Some people have a hard time seeing how a libertarian could call himself or herself a socialist. I understand the confusion. But in the late 19th and early 20th centuries, this was far less a mystery. In market anarchist Benjamin Tucker's day, socialism was more an umbrella term than it is today. It essentially included anyone who thought the reigning political economy -- which they called capitalism (and saw as a system of state privilege for the employer class) -- denied workers the full product they would have been earning in some alternative system. The Tuckerite socialists' alternative was full laissez faire -- without patents, tariffs, government-backed money/banking, government land control, etc. The collectivist socialists had some nonmarket system in mind. The point is that socialism was more a negative statement -- against capitalism -- than a unified positive agenda on behalf of a specific alternative system.
Some might say that the common element for all these variants of socialism was a belief in the labor theory of value. But it may be more precise to say that the comment element was more general: namely, that workers were cheated by the reigning system. That need not commit one to the labor theory. (On the relationship between cost of production and price in Austrian economics, see my "Value, Cost, Marginal Utility, and Böhm-Bawerk.") In fact, Austrian economics contains an implicit exploitation theory, which was made explicit by Eugen von Böhm-Bawerk. As I wrote in "Austrian Exploitation Theory":
Böhm-Bawerk was merely applying the more general exploitation theory held by free-market thinkers at least back to Adam Smith: Monopolies and oligopolies (suppressed competition) harm consumers and workers through higher prices and lower wages. For Smith monopoly was essentially the result of government privilege. This largely has been the view of later Austrians, also.This should be uncontroversial. In the corporate state, government privilege restricts competition among employers in a variety of ways and -- just as important, if not more so -- forecloses or raises the cost of self-employment and other alternatives to traditional wage labor. So worker bargaining power is reduced. The difference between what workers would have made in a freed market and what they actually make represents systemic exploitation.
I'm not saying that libertarians should call themselves socialists today. That would not communicate well. But this semantic history has its value.
8 comments:
Brad Spangler wrote an essay in "Markets Not Capitalism" that explained why anarcho-capitalists are better described by the term stigmergic socialists. After I stopped weeping and uncoiled from my fetal position, the world hadn't collapsed. Actually, all of you guys made me sad, but Spangler was my tipping point.
Hoppe has also written on exploitation theory from a libertarian-Austrian direction -- See here.
As for Tucker, he was against patent, but even he, like lots of the earlier anarchists, was confused on some basic economic issues, the “land” question, etc.–this latter issue even corrupted his heroic opposition to IP: his argument against IP is that it is based on the idea that you own the products of labor (“he who first takes possession of any material production of nature”), but that this would imply you can own land. And we know we can’t have ownership of land, therefore the principle behind IP must be flawed too. See http://fair-use.org/liberty/1891/03/21/land-monopoly-and-literary-monopoly.

--------------------

### [Given task A]
Rewrite the entries from the first line through the line with "click(x=1169, y=546)", replacing "checkmark" with "tick mark" and keeping everything else the same. Leave out the pictures.

--------------------

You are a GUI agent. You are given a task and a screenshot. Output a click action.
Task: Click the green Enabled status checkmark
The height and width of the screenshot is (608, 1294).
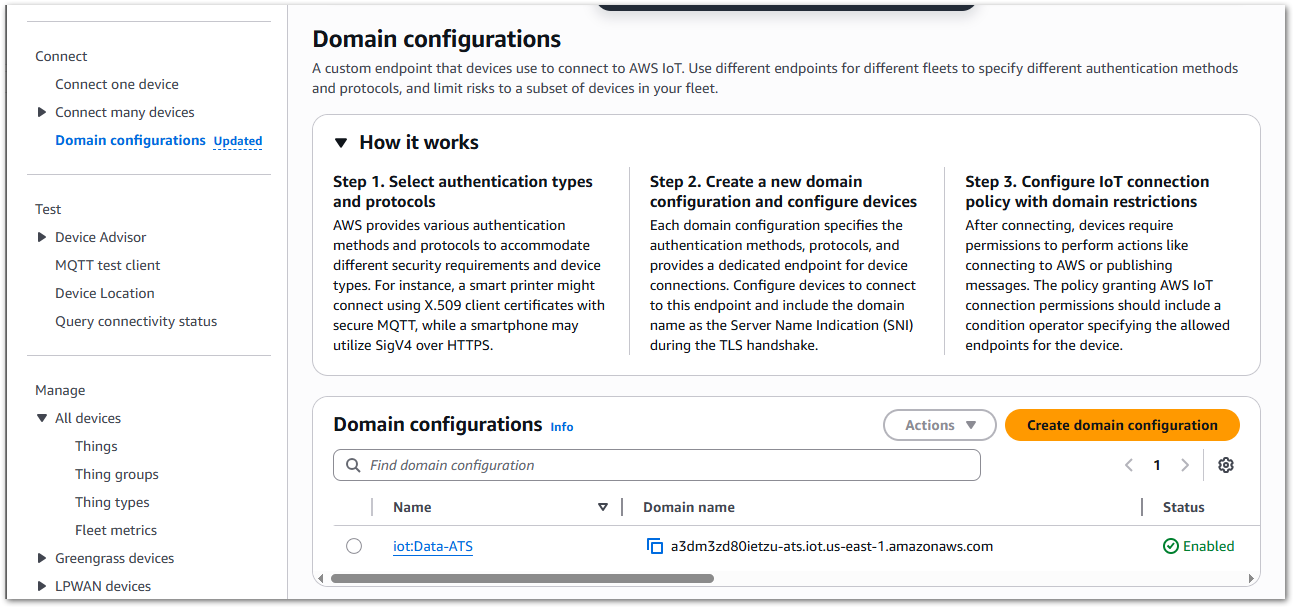click(x=1169, y=546)
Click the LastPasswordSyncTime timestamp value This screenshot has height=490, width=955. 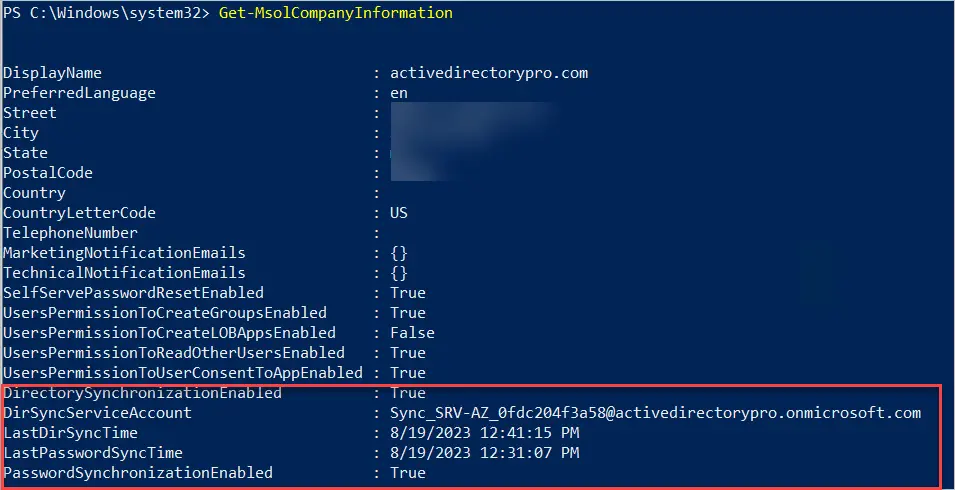click(485, 453)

--------------------

### [Given task B]
In the piece on libertarians and socialism, who made the implicit exploitation theory in Austrian economics explicit?

### [Correct result A]
You are a GUI agent. You are given a task and a screenshot. Output a click action.
Task: Click the green Enabled status tick mark
The height and width of the screenshot is (608, 1294).
click(x=1169, y=546)

### [Correct result B]
Eugen von Böhm-Bawerk.